In the devastating title story, a young girl has turned out all the lights in the chilly glass cube of a modern house to let “dark take over the glass.” She listens to the whispers of the “Dark Angel” and throws knives into the night as she attempts to resist cutting herself, searching “the dark for calm.”

These stories are anything but calm — the collection is taut and freighted with unease and violence. Of the several genres he practices, Barry believes writing stories to be the most difficult, because “you can lose a short story with a single sentence, like taking a wrong step on a high-wire walk.” He takes few wrong steps here, and these stories are breathtaking, death-defying feats. A former journalist, Barry believes that “reality and realism are somewhat over rated,” and here he employs intentional theatricality, ramping up the tension beneath his fraught, deceptively plain language to reveal “hyper-real places,” characters and conflicts.

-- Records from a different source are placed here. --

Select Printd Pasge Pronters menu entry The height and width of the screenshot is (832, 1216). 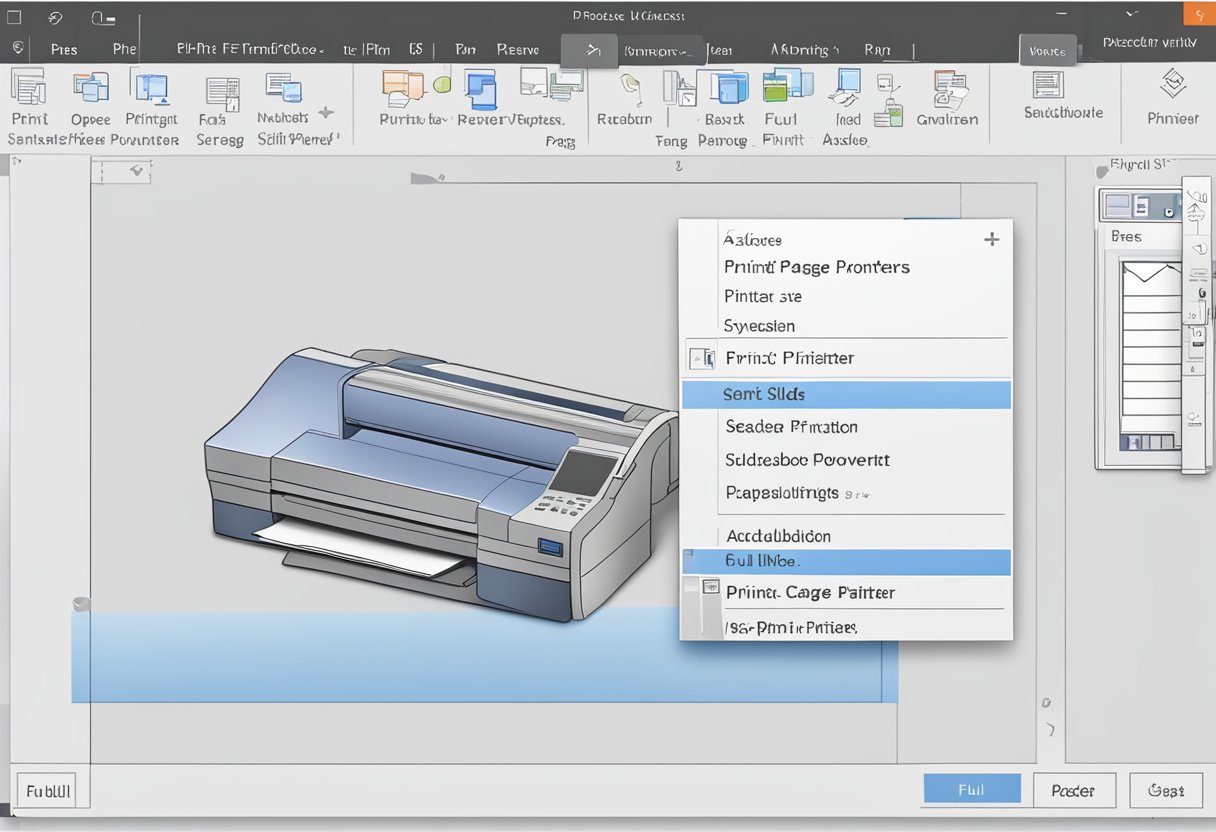817,267
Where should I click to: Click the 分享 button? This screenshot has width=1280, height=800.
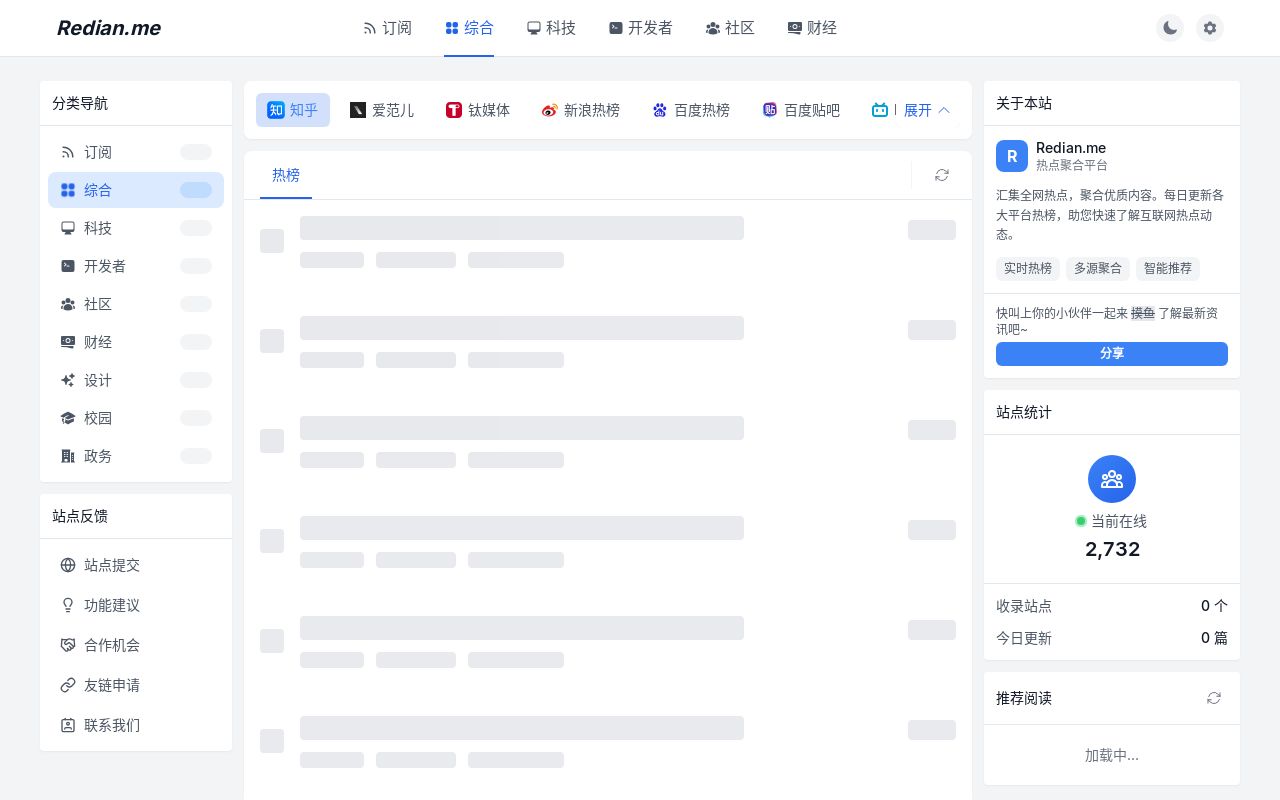(1112, 354)
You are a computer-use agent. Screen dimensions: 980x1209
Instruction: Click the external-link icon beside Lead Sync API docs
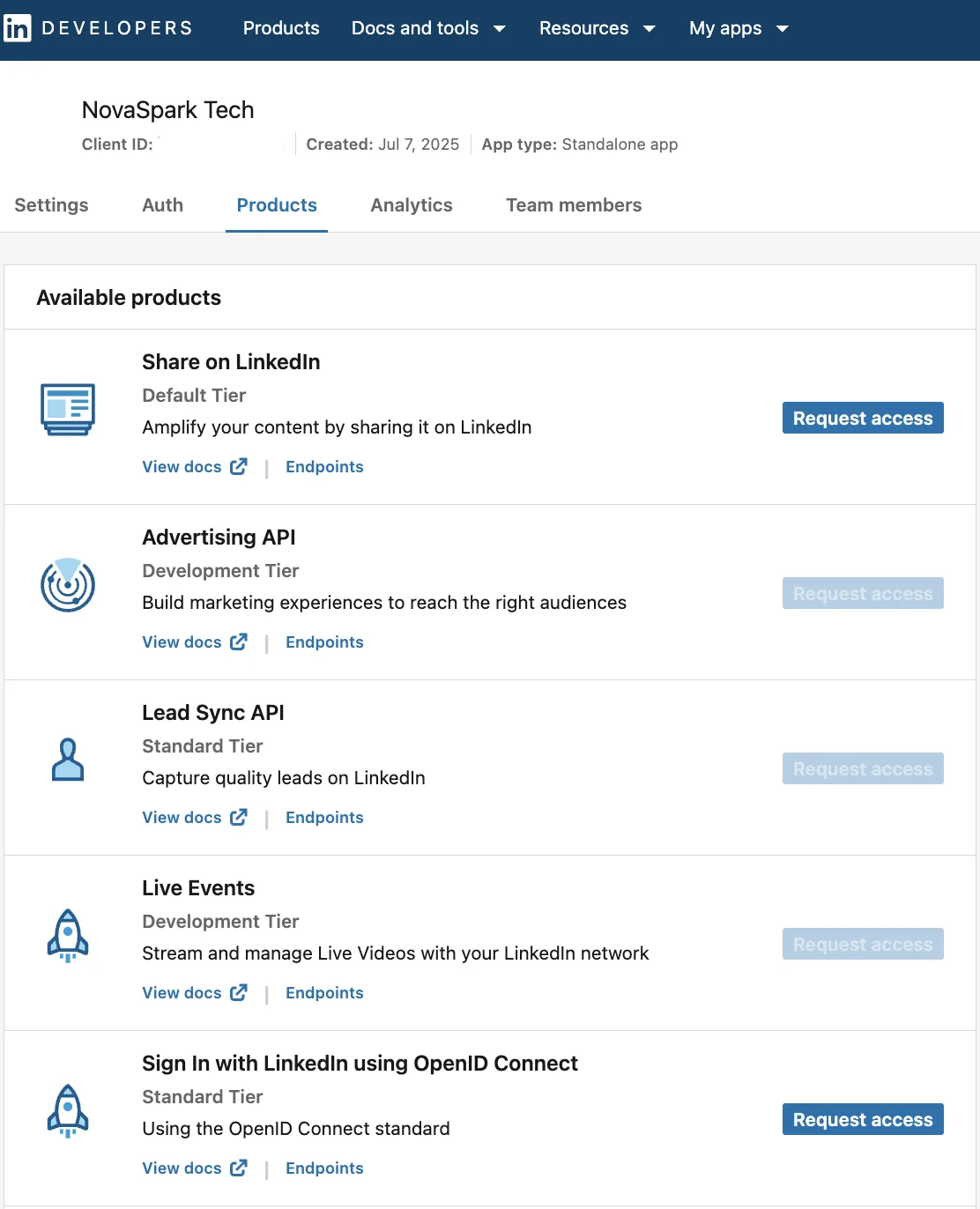pyautogui.click(x=238, y=817)
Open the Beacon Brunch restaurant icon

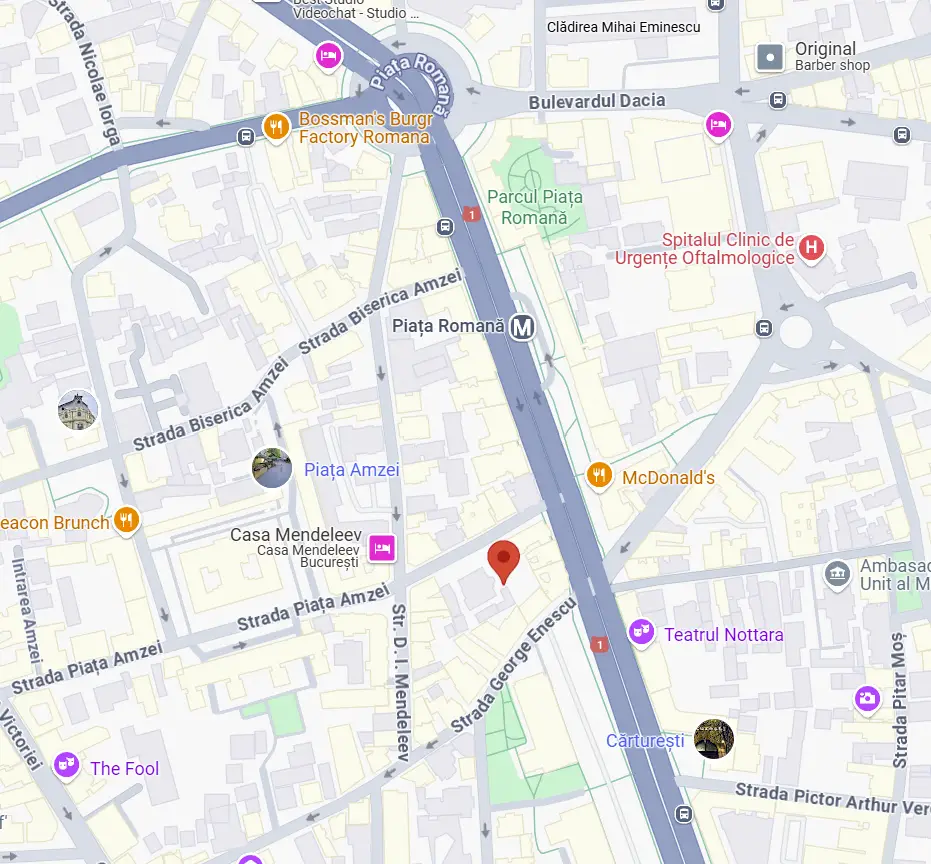click(126, 521)
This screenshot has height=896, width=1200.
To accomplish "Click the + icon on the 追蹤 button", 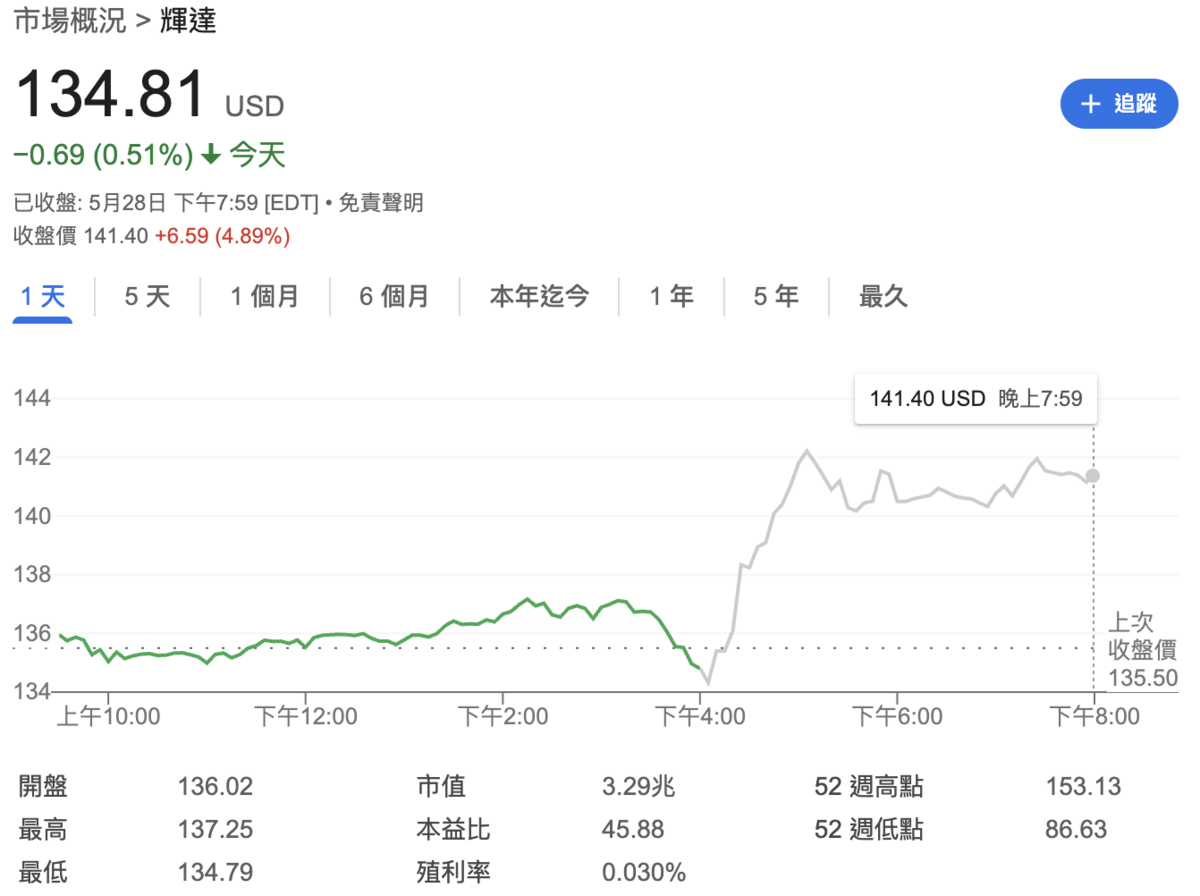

Barry has been called a literary supernova: Since his first story collection, There Are Little Kingdoms, appeared in 2007 and his novel City of Bohane in 2010, he has garnered accolades including The Rooney Prize for Irish Literature, The Author’s Club First Novel Award and The International IMPAC Dublin City Award. Most recently, he received the Edge Hill University Short Story Prize for this collection. The author is by his own description a hugely ambitious writer, joking, “I won’t be happy till I’m up there receiving the Nobel Prize.” It is poignant to read these stories and think of his prodigious gift and drive, in the shadow of Irish Nobel laureate Seamus Heaney’s death.

Although Barry certainly carries on the Celtic tradition of lyric and storytelling with these brilliant, ferocious stories, this collection does not approach the nuanced depth of passion and compassion, warmth and wisdom, found in Heaney’s poetry or Joyce’s fiction. But, given time and further experience, Barry may climb that podium on a dark northern winter night in Norway, to wink and wave and shake a triumphant fist at the stars.

Ellen Prentiss Campbell’s fiction and essays have appeared in journals including The Massachusetts Review, The American Literary Review and The Fiction Writers Review.

She is at work on a novel set in a former psychiatric hospital near her home in Maryland.